▸ Action item: Nothing but the lines from the one containing "Where should I click to: Select the 1,579" through the end of the entries should be set down, each exactly as written.

Collected data:
++++++++++++++++++++
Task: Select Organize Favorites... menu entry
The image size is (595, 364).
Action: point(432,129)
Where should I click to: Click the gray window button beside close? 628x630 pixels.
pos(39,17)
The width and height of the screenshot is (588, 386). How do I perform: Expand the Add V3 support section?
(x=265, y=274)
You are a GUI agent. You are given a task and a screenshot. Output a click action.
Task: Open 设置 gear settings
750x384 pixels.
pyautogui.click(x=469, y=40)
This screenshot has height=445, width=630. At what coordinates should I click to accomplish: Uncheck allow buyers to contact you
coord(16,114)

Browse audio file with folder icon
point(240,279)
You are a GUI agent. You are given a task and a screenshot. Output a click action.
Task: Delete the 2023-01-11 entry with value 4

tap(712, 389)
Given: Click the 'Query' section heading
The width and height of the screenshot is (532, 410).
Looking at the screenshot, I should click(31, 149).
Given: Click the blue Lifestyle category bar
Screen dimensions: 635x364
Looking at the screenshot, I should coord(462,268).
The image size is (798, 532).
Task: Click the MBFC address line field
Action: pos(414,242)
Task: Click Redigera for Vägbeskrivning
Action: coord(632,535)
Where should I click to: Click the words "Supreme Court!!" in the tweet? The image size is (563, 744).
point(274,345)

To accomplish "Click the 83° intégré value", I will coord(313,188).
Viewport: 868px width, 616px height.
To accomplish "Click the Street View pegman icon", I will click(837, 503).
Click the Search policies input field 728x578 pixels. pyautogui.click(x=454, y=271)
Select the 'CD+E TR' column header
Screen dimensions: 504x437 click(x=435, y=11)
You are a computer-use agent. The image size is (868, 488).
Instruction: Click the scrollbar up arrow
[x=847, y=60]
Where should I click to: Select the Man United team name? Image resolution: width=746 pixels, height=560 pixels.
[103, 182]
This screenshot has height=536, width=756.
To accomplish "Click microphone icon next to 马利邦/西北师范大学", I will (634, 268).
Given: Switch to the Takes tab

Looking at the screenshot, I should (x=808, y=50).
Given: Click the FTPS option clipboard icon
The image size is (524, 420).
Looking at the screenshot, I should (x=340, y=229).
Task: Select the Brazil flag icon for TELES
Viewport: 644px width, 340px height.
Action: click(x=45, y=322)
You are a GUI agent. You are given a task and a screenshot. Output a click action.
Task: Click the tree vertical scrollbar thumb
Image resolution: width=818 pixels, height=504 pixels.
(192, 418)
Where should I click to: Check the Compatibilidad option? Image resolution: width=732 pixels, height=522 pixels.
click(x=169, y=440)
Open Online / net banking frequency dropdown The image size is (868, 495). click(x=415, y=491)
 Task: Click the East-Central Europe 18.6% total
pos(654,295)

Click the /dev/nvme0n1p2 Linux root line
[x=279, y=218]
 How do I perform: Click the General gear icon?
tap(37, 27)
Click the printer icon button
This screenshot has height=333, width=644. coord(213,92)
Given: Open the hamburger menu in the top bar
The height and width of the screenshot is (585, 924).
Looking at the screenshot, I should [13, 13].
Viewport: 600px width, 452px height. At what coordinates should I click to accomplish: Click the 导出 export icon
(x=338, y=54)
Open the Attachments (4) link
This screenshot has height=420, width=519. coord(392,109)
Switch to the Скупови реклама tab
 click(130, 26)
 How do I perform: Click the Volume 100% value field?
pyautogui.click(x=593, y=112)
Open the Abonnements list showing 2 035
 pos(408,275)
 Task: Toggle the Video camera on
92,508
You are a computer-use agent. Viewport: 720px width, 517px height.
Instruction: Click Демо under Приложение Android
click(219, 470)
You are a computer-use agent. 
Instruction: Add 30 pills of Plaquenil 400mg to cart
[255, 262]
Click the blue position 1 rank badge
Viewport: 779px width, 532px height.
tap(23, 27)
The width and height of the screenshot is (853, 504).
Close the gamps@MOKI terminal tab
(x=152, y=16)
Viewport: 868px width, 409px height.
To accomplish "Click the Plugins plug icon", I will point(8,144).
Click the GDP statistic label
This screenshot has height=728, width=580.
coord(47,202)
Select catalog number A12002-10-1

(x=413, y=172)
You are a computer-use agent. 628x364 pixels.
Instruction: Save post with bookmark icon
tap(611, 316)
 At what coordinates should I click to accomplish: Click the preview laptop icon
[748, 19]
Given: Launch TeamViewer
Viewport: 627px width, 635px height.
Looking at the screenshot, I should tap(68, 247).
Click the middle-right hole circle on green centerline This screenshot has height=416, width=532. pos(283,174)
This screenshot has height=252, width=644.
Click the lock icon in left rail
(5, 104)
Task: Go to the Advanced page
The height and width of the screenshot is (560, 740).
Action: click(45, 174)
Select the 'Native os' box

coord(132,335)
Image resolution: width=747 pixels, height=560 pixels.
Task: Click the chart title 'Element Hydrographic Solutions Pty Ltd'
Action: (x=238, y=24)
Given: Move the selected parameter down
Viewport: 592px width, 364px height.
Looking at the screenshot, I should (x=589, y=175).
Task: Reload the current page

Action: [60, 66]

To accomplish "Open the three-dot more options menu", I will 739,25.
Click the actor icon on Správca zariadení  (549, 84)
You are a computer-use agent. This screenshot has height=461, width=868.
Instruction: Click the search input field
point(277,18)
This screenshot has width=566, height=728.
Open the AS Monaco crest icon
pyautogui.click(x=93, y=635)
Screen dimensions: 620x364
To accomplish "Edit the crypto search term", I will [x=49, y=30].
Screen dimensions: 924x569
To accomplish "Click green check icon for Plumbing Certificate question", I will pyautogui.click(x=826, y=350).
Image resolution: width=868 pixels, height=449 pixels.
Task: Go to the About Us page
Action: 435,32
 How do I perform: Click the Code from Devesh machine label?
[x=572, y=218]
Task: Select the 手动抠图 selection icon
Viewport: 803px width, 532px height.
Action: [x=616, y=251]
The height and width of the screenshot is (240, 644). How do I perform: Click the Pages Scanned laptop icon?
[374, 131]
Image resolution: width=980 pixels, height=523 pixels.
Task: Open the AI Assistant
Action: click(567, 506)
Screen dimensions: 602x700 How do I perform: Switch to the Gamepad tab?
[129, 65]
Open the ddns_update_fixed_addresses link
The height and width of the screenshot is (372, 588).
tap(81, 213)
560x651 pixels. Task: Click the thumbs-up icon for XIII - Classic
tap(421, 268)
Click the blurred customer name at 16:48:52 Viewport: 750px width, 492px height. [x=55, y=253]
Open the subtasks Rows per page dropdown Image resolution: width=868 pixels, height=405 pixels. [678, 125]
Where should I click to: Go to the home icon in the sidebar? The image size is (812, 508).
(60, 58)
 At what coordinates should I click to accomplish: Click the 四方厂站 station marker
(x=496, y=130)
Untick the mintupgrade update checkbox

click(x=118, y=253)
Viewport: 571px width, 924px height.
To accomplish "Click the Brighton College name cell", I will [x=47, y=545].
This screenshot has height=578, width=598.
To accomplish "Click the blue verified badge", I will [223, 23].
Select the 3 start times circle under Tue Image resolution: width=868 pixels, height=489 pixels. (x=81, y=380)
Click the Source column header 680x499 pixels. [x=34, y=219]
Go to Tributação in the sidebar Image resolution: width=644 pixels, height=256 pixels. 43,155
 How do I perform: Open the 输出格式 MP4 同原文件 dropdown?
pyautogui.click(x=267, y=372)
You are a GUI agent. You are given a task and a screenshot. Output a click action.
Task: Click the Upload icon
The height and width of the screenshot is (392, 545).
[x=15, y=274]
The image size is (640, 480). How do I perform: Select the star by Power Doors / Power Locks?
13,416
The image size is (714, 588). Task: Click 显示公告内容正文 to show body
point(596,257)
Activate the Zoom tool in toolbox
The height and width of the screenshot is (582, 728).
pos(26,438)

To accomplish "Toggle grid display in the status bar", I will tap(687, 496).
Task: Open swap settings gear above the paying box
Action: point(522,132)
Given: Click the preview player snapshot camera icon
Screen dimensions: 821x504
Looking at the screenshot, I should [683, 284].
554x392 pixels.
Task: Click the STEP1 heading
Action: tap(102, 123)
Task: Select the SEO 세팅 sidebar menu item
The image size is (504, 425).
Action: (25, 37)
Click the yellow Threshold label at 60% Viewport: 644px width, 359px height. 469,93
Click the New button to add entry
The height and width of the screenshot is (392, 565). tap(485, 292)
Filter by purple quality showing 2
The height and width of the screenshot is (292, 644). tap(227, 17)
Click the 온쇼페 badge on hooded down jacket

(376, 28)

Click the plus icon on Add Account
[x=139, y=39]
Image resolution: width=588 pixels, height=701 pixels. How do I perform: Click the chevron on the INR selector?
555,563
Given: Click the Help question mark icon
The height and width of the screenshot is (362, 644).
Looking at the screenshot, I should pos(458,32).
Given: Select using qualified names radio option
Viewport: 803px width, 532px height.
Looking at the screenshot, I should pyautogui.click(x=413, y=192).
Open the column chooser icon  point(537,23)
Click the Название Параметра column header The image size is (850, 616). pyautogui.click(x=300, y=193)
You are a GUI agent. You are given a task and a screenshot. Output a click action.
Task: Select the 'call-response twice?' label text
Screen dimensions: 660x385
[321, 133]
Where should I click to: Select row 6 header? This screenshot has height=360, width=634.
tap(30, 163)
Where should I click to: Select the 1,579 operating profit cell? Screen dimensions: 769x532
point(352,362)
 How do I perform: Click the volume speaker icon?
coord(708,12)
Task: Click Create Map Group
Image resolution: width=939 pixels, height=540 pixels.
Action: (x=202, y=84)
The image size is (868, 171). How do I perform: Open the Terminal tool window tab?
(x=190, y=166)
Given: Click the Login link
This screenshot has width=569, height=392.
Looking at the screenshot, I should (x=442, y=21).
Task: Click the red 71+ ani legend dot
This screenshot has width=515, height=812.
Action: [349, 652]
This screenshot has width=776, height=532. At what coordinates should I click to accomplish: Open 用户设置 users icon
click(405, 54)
++++++++++++++++++++
▸ Written answer:
Where should I click to: Select the 1,579 operating profit cell? Screen dimensions: 769x532
point(352,362)
 How do I perform: Click the volume speaker icon?
coord(708,12)
Task: Click Create Map Group
Image resolution: width=939 pixels, height=540 pixels.
Action: (x=202, y=84)
The image size is (868, 171). How do I perform: Open the Terminal tool window tab?
(x=190, y=166)
Given: Click the Login link
This screenshot has width=569, height=392.
Looking at the screenshot, I should (x=442, y=21).
Task: Click the red 71+ ani legend dot
This screenshot has width=515, height=812.
Action: [349, 652]
This screenshot has width=776, height=532. At what coordinates should I click to accomplish: Open 用户设置 users icon
click(405, 54)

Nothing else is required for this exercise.